- _Task directions_
The data below is to be repeated in full, exactly as shown.
(Available records)
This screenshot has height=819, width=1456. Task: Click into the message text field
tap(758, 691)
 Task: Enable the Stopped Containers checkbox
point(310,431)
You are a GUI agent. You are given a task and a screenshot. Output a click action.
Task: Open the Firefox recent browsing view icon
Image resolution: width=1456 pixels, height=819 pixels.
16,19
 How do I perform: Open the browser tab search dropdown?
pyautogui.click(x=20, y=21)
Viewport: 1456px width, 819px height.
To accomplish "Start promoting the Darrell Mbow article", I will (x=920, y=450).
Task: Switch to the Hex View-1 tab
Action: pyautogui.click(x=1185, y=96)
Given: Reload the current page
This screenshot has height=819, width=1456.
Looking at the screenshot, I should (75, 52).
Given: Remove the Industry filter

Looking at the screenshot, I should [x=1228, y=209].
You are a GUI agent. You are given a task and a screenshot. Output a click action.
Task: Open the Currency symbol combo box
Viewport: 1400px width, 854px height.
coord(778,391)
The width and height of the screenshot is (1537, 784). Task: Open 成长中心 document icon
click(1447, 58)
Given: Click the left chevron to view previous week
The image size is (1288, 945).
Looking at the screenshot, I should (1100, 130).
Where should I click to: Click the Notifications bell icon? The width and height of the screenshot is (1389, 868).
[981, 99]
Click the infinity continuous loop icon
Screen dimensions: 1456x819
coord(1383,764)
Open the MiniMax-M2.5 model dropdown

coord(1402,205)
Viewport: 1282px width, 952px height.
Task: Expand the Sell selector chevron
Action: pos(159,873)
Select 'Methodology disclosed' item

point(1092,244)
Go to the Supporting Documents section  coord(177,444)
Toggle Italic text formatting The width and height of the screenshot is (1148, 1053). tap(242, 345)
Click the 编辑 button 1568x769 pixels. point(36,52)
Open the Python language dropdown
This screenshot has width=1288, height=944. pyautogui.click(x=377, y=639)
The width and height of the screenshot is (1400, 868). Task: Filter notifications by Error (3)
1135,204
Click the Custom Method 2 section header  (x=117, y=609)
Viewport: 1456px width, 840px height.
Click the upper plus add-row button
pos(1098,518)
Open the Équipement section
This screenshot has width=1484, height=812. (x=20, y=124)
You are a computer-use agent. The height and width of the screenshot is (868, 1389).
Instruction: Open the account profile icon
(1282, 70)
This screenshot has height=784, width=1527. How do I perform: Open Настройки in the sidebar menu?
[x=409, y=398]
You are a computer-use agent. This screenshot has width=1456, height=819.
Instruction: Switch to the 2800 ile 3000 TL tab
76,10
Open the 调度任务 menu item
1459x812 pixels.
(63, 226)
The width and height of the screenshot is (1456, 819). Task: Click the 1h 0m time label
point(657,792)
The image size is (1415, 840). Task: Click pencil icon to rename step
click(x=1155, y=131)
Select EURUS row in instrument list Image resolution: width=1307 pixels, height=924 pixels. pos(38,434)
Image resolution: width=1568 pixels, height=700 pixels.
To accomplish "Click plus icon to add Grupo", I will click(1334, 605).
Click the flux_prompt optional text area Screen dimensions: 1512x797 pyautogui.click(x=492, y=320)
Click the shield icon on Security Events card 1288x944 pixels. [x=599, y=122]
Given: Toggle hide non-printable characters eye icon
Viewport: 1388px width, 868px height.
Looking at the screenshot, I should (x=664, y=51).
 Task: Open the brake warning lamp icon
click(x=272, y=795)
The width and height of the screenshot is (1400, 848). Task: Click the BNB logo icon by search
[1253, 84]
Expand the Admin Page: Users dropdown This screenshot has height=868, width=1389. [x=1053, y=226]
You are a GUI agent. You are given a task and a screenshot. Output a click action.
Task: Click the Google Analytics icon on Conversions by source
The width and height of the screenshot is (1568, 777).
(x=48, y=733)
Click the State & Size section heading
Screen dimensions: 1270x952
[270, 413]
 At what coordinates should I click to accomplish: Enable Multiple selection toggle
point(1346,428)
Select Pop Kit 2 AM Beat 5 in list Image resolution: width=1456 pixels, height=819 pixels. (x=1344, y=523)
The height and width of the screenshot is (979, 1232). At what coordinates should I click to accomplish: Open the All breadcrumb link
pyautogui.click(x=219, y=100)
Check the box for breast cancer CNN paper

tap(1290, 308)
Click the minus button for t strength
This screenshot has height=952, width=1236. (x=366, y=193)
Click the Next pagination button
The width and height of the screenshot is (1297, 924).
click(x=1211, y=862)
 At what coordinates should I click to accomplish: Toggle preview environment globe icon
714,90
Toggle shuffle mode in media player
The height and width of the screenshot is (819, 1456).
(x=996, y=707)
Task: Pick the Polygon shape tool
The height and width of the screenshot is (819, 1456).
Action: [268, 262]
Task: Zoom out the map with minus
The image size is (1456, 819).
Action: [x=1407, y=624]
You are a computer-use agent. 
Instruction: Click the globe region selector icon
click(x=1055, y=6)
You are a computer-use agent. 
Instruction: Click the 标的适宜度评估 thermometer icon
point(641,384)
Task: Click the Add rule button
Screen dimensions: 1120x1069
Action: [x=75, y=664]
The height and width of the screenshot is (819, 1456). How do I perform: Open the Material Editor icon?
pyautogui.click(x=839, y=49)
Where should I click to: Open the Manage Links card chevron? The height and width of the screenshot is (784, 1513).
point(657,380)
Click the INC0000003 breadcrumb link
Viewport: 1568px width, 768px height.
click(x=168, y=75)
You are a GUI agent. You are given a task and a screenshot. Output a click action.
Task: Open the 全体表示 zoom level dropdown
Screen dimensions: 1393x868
(End Available records)
- _Completed task_
This screenshot has height=819, width=1456. Task: Click into the message text field
tap(758, 691)
 Task: Enable the Stopped Containers checkbox
point(310,431)
You are a GUI agent. You are given a task and a screenshot. Output a click action.
Task: Open the Firefox recent browsing view icon
Image resolution: width=1456 pixels, height=819 pixels.
16,19
 How do I perform: Open the browser tab search dropdown?
pyautogui.click(x=20, y=21)
Viewport: 1456px width, 819px height.
To accomplish "Start promoting the Darrell Mbow article", I will (x=920, y=450).
Task: Switch to the Hex View-1 tab
Action: pyautogui.click(x=1185, y=96)
Given: Reload the current page
This screenshot has height=819, width=1456.
Looking at the screenshot, I should (75, 52).
Given: Remove the Industry filter

Looking at the screenshot, I should [x=1228, y=209].
You are a GUI agent. You are given a task and a screenshot. Output a click action.
Task: Open the Currency symbol combo box
Viewport: 1400px width, 854px height.
coord(778,391)
The width and height of the screenshot is (1537, 784). Task: Open 成长中心 document icon
click(1447, 58)
Given: Click the left chevron to view previous week
The image size is (1288, 945).
Looking at the screenshot, I should (1100, 130).
Where should I click to: Click the Notifications bell icon? The width and height of the screenshot is (1389, 868).
[981, 99]
Click the infinity continuous loop icon
Screen dimensions: 1456x819
coord(1383,764)
Open the MiniMax-M2.5 model dropdown

coord(1402,205)
Viewport: 1282px width, 952px height.
Task: Expand the Sell selector chevron
Action: pos(159,873)
Select 'Methodology disclosed' item

point(1092,244)
Go to the Supporting Documents section  coord(177,444)
Toggle Italic text formatting The width and height of the screenshot is (1148, 1053). tap(242, 345)
Click the 编辑 button 1568x769 pixels. point(36,52)
Open the Python language dropdown
This screenshot has width=1288, height=944. pyautogui.click(x=377, y=639)
The width and height of the screenshot is (1400, 868). Task: Filter notifications by Error (3)
1135,204
Click the Custom Method 2 section header  (x=117, y=609)
Viewport: 1456px width, 840px height.
Click the upper plus add-row button
pos(1098,518)
Open the Équipement section
This screenshot has width=1484, height=812. (x=20, y=124)
You are a computer-use agent. The height and width of the screenshot is (868, 1389).
Instruction: Open the account profile icon
(1282, 70)
This screenshot has height=784, width=1527. How do I perform: Open Настройки in the sidebar menu?
[x=409, y=398]
You are a computer-use agent. This screenshot has width=1456, height=819.
Instruction: Switch to the 2800 ile 3000 TL tab
76,10
Open the 调度任务 menu item
1459x812 pixels.
(63, 226)
The width and height of the screenshot is (1456, 819). Task: Click the 1h 0m time label
point(657,792)
The image size is (1415, 840). Task: Click pencil icon to rename step
click(x=1155, y=131)
Select EURUS row in instrument list Image resolution: width=1307 pixels, height=924 pixels. pos(38,434)
Image resolution: width=1568 pixels, height=700 pixels.
To accomplish "Click plus icon to add Grupo", I will click(1334, 605).
Click the flux_prompt optional text area Screen dimensions: 1512x797 pyautogui.click(x=492, y=320)
Click the shield icon on Security Events card 1288x944 pixels. [x=599, y=122]
Given: Toggle hide non-printable characters eye icon
Viewport: 1388px width, 868px height.
Looking at the screenshot, I should (x=664, y=51).
 Task: Open the brake warning lamp icon
click(x=272, y=795)
The width and height of the screenshot is (1400, 848). Task: Click the BNB logo icon by search
[1253, 84]
Expand the Admin Page: Users dropdown This screenshot has height=868, width=1389. [x=1053, y=226]
You are a GUI agent. You are given a task and a screenshot. Output a click action.
Task: Click the Google Analytics icon on Conversions by source
The width and height of the screenshot is (1568, 777).
(x=48, y=733)
Click the State & Size section heading
Screen dimensions: 1270x952
[270, 413]
 At what coordinates should I click to accomplish: Enable Multiple selection toggle
point(1346,428)
Select Pop Kit 2 AM Beat 5 in list Image resolution: width=1456 pixels, height=819 pixels. (x=1344, y=523)
The height and width of the screenshot is (979, 1232). At what coordinates should I click to accomplish: Open the All breadcrumb link
pyautogui.click(x=219, y=100)
Check the box for breast cancer CNN paper

tap(1290, 308)
Click the minus button for t strength
This screenshot has height=952, width=1236. (x=366, y=193)
Click the Next pagination button
The width and height of the screenshot is (1297, 924).
click(x=1211, y=862)
 At what coordinates should I click to accomplish: Toggle preview environment globe icon
714,90
Toggle shuffle mode in media player
The height and width of the screenshot is (819, 1456).
(x=996, y=707)
Task: Pick the Polygon shape tool
The height and width of the screenshot is (819, 1456).
Action: [268, 262]
Task: Zoom out the map with minus
The image size is (1456, 819).
Action: [x=1407, y=624]
You are a computer-use agent. 
Instruction: Click the globe region selector icon
click(x=1055, y=6)
You are a computer-use agent. 
Instruction: Click the 标的适宜度评估 thermometer icon
point(641,384)
Task: Click the Add rule button
Screen dimensions: 1120x1069
Action: [x=75, y=664]
The height and width of the screenshot is (819, 1456). How do I perform: Open the Material Editor icon?
pyautogui.click(x=839, y=49)
Where should I click to: Open the Manage Links card chevron? The height and width of the screenshot is (784, 1513).
point(657,380)
Click the INC0000003 breadcrumb link
Viewport: 1568px width, 768px height.
click(x=168, y=75)
You are a GUI agent. You are given a task and a screenshot. Output a click action.
Task: Open the 全体表示 zoom level dropdown
Screen dimensions: 1393x868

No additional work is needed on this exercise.